Insight

A Helpful Starting Point for Rebuilding the Military

As the new Congress lays the groundwork for its legislative agenda and holds confirmation hearings for Trump Administration officials, another priority is on the horizon: next year’s budget. Congressional defense leaders will likely propose a significant increase to the Pentagon’s budget, in line with President-elect Trump’s own campaign promises to rebuild the military.

There are early reports that defense committee chairmen Senator John McCain and Congressman Mac Thornberry plan to propose a defense budget of $640 billion for Fiscal Year 2018 (FY18). The FY17 defense bill authorized $551 billion for base defense spending, subject to the 2011 Budget Control Act (BCA) spending cap. The proposed FY18 budget authorization represents a substantial—in addition to much-needed and long-coming—increase of almost $90 billion.

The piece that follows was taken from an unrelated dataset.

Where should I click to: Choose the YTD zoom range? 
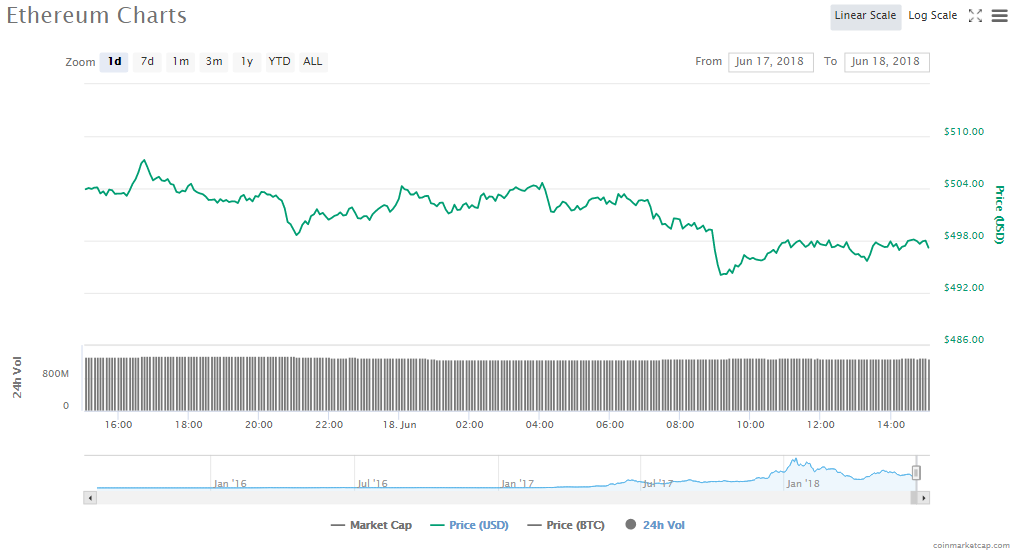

Without congressional action on the BCA, the “sequestration” spending caps will remain in place for next year’s budget. The estimated cap on defense spending under the BCA would be around $549 billion for FY18. This figure would represent a significant shortfall below the funding the military needs to fulfill its missions in an increasingly dangerous world, especially as readiness and modernization have taken a backseat to day-to-day costs of war-fighting. The new Congress should work with the Trump Administration to end sequestration and reinvest in American military strength.

The Obama Administration and congressional Democrats have, for years, demanded a dollar-for-dollar match for any spending above the caps, where any increase to the defense budget requires an equal increase in spending on domestic programs. The incoming Trump Administration has indicated that it does not plan to hold the defense budget hostage to a domestic agenda. Trump’s budget plan released during the campaign calls for significant reductions in non-defense spending. General James Mattis, Trump’s nominee for Secretary of Defense, has stated that he does not support adhering to the dollar-for-dollar principle.

After years of consecutive cuts since the BCA, the defense budget has suffered a 25 percent reduction in real dollars. The FY18 defense authorization proposal could be the beginning of a reinvestment that the military desperately needs—and one that the global security situation demands.